### WHAT IS EXPECTED
From the biographical text on Hugh Macbeth, reproduce the passage that opens with the words containing "Born in Charleston, South" and closes with "Baltimore Times .", keeping every word and punctuation mark unchanged.

### TEXT PROVIDED
========================

Hugh Macbeth

Name Hugh Ellwood Macbeth, Sr.
Born 1884
Died 1956
Birth Location Charleston, SC

Hugh Ellwood Macbeth, Sr. (1884-1956), (sometimes written MacBeth or McBeth), a black attorney active in Los Angeles and the leader of California's Race Relations Commission, was an outstanding wartime defender of Japanese Americans. In speeches, lobbying, investigatory reports, and lawsuits, he challenged official discrimination.

Early Career

Born in Charleston, South Carolina, Hugh Macbeth was the son of pioneering African American photographer Arthur Macbeth. After graduating from Fisk University, he earned a law degree from Harvard University in 1909. Macbeth lived in Baltimore for approximately five years and became founding editor of the newspaper The Baltimore Times .

========================

### DATASET EXCERPT

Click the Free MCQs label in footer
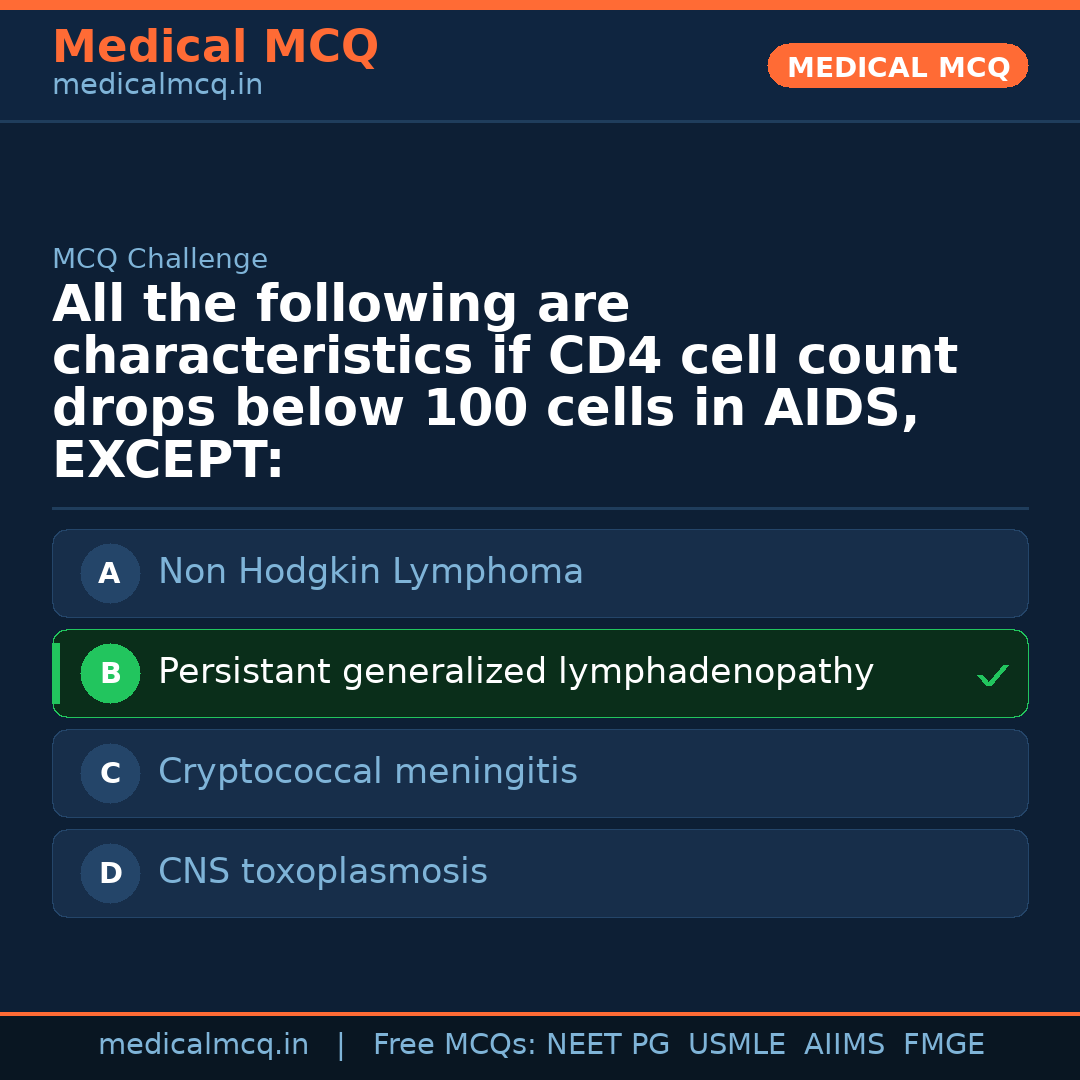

========================

### OUTPUT FOR THIS EXERCISE
Born in Charleston, South Carolina, Hugh Macbeth was the son of pioneering African American photographer Arthur Macbeth. After graduating from Fisk University, he earned a law degree from Harvard University in 1909. Macbeth lived in Baltimore for approximately five years and became founding editor of the newspaper The Baltimore Times .